Exercise aim: In the records below, find each line that holds "will" and return it.

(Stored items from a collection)
:::

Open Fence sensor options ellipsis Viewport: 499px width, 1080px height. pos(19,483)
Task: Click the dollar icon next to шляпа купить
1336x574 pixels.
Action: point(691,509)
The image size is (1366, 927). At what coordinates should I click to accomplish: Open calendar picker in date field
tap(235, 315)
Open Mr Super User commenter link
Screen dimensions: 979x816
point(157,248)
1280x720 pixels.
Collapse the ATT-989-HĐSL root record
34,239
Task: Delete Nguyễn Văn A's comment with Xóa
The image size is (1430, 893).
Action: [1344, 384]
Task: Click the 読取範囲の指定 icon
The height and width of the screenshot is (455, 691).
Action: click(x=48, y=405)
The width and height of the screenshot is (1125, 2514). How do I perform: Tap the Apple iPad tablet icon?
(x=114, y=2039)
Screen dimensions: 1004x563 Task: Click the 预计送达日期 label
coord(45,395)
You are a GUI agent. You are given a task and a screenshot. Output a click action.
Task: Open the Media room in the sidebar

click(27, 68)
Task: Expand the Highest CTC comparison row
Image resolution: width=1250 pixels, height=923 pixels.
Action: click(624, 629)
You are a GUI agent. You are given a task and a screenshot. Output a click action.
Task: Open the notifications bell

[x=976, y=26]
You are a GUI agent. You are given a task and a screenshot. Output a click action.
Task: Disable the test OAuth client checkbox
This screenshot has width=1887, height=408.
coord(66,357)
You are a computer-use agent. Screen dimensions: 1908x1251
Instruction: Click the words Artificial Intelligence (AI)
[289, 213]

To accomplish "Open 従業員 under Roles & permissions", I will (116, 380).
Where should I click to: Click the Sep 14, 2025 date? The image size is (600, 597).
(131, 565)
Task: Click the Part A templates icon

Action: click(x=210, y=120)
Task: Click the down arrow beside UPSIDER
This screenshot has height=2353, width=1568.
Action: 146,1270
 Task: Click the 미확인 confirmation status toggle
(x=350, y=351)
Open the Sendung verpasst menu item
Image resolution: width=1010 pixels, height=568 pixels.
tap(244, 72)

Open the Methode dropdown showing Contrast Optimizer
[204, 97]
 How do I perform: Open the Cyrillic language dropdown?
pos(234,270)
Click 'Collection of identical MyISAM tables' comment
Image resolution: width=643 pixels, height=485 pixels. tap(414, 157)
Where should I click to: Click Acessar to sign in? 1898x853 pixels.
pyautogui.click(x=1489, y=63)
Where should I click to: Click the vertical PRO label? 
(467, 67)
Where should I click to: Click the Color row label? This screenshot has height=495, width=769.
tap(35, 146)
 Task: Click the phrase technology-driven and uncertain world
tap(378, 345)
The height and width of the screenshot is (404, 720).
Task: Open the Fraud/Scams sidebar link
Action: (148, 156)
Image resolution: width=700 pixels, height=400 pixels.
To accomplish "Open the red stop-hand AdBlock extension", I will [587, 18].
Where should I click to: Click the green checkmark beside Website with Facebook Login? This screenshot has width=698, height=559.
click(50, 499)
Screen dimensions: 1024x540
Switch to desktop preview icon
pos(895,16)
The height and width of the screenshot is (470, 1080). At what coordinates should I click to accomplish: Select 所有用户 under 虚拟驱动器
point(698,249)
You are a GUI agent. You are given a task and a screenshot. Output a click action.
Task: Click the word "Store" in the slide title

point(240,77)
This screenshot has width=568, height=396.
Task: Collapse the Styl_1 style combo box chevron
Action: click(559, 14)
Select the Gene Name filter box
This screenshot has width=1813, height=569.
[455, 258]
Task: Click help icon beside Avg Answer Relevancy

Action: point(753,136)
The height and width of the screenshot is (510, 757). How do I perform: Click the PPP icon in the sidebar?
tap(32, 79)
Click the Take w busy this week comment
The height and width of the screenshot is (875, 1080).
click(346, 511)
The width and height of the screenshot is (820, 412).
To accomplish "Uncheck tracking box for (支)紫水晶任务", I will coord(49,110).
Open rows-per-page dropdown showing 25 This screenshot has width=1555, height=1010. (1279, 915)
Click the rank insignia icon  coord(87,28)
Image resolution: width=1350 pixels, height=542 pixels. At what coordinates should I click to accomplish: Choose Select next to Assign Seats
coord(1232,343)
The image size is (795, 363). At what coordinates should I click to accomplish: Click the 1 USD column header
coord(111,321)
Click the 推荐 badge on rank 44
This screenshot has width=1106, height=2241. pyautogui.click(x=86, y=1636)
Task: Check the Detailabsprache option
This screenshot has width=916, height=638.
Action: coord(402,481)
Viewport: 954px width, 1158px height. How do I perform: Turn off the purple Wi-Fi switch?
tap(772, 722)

:::

Answer to this problem:
To accomplish "Open 従業員 under Roles & permissions", I will (116, 380).
To accomplish "Open the red stop-hand AdBlock extension", I will [587, 18].
To accomplish "Uncheck tracking box for (支)紫水晶任务", I will coord(49,110).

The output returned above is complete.